Kilimanjaro First or Safari First?
Most itineraries put Kilimanjaro first and the safari after. There is a logic to this: you want to be at your fittest and best-rested at the start of the climb, and the safari requires considerably less physical effort.
The safari after the climb also provides a psychological reward that is valuable in its own right. Eight days of sustained physical effort followed by the luxury of a safari vehicle, three-course dinners, and lying in a camp bed watching elephants from the veranda is a transition that most Kilimanjaro climbers describe as one of the highlights of the entire trip.
We always recommend climb first, safari after.
The Serengeti
The Serengeti National Park covers approximately 14,750 square kilometres. It is one of the oldest ecosystems on Earth and one of the few places left where large-scale wildlife migrations still occur in their original patterns. The scale of it from the air, or from the top of a kopje at dusk, is one of those things that rearranges your sense of proportion in a permanent way.
Plan for at least three nights in the Serengeti. Two nights is possible but insufficient. Five nights is not too many for a first visit. The game drives in the early morning, when the light is extraordinary and the predators are active, are worth the early wake-up calls.
Ngorongoro Crater
The Ngorongoro Conservation Area and its extraordinary crater should be on any Tanzania itinerary. The crater is a collapsed volcanic caldera whose floor forms a self-contained ecosystem supporting one of the highest densities of wildlife in Africa. Lions, elephants, black rhinos, hippos, flamingos. All of them visible, often all of them in the same day.
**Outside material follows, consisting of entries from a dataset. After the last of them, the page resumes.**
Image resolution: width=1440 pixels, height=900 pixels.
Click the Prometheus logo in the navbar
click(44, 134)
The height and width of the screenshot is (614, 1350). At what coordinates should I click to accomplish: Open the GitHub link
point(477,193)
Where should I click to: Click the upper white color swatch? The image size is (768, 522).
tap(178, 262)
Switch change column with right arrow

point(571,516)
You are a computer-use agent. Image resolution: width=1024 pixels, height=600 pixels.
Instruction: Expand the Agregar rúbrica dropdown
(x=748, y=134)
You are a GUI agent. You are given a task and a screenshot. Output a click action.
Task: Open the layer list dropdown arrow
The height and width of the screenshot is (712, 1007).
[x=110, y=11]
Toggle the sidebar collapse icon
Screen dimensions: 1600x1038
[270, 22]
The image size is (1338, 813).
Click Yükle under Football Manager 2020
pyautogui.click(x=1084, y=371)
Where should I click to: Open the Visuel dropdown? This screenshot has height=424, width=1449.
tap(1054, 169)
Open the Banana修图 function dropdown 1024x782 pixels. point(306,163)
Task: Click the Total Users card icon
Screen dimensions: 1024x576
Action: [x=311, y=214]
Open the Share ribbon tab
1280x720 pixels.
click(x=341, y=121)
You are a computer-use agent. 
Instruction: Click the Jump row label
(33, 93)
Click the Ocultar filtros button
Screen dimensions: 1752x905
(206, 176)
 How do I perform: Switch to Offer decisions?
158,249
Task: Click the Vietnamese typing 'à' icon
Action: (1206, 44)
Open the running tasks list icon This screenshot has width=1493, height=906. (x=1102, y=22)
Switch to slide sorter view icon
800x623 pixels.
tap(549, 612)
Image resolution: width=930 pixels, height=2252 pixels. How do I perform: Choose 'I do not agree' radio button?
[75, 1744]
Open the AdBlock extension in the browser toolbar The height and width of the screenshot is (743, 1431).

It looks, the first time you drive over the rim and see the crater floor spread out below you, like someone has rendered it in CGI. It is entirely real. Spend at least a full day here.
Tarangire National Park
Less visited than the Serengeti or Ngorongoro, Tarangire is extraordinary in its own right. Famous for its elephant population, one of the largest concentrations of elephants in Africa and its ancient baobab trees. If you are arriving in Tanzania from the south and passing through this region, building in a day or two in Tarangire is well worthwhile.
The Practical Notes
Book accommodation in the right location for your dates. Ask about the migration specifically.
Fly between parks if your budget allows. The drives between the Serengeti, Ngorongoro, and Arusha are long and the roads are not always smooth. A light aircraft transfer is expensive and worth it.
Work with an operator who knows Tanzania. Not just Kilimanjaro. The country rewards depth of knowledge and generic tour operator packages often deliver generic experiences.